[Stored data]
------------------------------

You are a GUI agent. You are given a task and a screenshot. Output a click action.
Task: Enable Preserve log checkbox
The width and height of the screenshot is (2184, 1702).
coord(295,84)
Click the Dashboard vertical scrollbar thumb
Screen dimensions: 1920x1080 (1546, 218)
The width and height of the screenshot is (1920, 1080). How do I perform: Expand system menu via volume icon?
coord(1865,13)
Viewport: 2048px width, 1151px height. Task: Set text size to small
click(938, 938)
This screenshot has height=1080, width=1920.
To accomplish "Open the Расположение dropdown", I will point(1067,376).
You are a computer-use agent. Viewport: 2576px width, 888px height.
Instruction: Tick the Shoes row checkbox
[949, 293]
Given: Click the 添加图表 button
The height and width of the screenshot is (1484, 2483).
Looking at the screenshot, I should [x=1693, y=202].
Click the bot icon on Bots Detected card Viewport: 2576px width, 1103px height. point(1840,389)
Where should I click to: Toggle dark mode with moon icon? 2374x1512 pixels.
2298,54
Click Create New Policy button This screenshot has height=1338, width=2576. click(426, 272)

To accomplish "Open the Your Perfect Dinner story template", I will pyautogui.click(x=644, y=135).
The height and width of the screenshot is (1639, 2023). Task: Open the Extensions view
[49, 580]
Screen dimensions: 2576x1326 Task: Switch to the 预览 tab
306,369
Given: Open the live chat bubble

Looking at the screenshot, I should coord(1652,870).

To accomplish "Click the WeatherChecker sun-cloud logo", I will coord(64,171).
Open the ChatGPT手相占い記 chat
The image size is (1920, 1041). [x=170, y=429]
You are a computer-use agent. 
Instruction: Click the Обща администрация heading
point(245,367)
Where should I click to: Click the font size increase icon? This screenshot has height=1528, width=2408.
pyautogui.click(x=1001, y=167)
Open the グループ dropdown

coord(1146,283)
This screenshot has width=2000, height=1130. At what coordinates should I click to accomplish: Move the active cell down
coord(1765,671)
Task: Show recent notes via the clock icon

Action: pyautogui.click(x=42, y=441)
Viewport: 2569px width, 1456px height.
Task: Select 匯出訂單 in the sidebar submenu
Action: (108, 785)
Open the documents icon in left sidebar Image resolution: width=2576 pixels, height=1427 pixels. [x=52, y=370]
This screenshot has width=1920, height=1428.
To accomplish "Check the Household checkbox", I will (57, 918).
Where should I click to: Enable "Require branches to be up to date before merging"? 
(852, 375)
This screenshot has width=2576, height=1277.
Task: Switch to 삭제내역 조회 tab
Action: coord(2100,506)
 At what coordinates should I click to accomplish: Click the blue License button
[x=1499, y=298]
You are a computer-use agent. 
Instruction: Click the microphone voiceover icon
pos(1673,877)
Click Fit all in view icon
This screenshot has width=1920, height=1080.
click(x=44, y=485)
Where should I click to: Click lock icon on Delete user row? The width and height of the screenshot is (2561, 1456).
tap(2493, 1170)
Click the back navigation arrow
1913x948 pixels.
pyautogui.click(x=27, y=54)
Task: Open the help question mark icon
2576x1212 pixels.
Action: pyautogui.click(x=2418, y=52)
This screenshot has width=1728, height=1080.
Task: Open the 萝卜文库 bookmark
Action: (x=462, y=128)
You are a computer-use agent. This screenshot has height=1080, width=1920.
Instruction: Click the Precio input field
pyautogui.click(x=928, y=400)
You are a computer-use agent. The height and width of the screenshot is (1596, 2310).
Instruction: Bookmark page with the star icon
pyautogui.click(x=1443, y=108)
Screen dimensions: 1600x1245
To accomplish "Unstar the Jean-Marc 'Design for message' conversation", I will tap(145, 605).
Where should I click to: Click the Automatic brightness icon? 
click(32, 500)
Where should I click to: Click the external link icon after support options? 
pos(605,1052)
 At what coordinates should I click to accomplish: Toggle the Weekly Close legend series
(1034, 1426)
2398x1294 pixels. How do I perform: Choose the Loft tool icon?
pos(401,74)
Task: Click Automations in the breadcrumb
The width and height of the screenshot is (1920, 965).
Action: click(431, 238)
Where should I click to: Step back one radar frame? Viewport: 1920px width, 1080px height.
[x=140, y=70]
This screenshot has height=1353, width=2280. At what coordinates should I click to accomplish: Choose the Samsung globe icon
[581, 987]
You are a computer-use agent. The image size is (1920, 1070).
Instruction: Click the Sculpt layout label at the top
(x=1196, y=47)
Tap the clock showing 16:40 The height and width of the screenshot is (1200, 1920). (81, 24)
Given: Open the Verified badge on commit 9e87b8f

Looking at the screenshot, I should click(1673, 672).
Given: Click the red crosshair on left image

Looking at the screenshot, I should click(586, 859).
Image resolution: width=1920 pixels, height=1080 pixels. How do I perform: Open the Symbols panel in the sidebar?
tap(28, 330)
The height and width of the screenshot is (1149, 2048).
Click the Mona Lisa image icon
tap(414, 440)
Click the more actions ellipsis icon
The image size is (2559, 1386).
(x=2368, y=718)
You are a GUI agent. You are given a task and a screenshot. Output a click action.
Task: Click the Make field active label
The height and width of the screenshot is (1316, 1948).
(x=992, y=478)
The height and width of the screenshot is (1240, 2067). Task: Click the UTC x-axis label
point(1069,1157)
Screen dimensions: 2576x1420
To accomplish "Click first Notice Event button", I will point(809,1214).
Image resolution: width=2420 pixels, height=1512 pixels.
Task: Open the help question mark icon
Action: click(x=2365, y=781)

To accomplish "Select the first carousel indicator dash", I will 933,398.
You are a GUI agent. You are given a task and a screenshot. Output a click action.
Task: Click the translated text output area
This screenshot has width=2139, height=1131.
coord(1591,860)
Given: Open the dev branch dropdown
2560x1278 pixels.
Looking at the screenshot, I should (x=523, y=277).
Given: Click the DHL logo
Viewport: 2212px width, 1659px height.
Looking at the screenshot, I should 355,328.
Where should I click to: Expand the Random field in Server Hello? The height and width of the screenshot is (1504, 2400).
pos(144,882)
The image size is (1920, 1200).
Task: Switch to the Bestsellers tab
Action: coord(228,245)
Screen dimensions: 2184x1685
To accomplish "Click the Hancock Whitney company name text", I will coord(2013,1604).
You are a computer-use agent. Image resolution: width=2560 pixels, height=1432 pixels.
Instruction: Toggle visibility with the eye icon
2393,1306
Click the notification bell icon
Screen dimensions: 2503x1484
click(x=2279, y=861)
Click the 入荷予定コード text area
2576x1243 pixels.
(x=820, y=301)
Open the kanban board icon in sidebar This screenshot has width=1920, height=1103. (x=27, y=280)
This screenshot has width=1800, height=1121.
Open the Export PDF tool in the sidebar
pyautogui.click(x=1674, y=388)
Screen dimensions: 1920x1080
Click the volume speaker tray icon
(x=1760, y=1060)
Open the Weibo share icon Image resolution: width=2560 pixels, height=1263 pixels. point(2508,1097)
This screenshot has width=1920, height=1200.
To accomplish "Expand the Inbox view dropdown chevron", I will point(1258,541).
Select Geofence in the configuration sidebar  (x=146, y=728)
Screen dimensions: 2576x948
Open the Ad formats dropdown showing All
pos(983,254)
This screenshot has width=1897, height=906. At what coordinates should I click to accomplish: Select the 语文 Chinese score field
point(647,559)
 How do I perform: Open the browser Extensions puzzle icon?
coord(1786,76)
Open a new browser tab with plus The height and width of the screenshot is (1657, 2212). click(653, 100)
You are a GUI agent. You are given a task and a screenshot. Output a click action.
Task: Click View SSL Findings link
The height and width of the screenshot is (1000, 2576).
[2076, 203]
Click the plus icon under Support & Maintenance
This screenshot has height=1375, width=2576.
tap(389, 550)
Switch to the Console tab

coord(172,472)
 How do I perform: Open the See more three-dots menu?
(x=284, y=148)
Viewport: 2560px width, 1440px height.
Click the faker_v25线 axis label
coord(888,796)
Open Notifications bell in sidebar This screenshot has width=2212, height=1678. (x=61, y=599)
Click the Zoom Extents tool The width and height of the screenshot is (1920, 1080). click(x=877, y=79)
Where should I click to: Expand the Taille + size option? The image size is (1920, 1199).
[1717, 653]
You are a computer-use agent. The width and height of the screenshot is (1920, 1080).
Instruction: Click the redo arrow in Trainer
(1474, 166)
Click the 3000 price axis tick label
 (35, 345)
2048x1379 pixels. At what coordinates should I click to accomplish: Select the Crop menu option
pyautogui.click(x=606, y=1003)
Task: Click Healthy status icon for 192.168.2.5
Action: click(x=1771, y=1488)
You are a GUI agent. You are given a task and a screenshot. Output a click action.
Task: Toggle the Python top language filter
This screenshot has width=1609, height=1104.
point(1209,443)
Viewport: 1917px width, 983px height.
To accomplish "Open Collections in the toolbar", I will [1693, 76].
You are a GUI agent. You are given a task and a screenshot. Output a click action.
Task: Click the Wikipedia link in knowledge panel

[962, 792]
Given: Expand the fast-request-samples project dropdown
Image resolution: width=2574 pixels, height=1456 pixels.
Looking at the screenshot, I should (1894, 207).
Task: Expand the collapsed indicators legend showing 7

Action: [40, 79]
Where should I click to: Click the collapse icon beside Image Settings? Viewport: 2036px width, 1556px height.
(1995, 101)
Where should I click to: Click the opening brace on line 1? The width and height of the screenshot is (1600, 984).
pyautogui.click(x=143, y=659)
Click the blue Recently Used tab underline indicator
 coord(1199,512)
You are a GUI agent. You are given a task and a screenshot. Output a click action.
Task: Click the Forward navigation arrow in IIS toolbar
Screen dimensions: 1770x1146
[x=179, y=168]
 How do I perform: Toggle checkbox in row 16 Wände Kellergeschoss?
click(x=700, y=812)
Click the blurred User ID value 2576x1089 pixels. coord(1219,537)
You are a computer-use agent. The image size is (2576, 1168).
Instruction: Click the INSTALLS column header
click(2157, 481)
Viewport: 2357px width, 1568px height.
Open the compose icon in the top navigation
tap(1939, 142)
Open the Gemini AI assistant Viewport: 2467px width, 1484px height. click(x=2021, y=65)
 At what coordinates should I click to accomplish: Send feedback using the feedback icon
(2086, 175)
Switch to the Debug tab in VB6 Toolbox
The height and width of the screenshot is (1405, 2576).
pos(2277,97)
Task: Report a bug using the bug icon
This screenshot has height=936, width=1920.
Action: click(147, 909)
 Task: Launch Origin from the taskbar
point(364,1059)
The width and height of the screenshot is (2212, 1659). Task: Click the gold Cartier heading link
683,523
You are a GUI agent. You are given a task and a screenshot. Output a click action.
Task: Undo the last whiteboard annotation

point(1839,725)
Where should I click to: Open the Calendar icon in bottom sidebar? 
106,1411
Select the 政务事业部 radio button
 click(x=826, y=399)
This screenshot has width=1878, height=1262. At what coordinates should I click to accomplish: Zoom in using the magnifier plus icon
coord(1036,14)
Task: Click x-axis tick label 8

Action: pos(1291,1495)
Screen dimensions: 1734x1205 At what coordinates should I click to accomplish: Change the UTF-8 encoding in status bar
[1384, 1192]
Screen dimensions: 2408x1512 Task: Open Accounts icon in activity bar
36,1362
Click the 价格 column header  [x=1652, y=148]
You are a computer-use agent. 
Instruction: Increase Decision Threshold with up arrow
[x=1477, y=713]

------------------------------

## Exercise
Show the lines from the data above that contain the string "logo".

## Written solution
To accomplish "Click the WeatherChecker sun-cloud logo", I will coord(64,171).
Given: Click the DHL logo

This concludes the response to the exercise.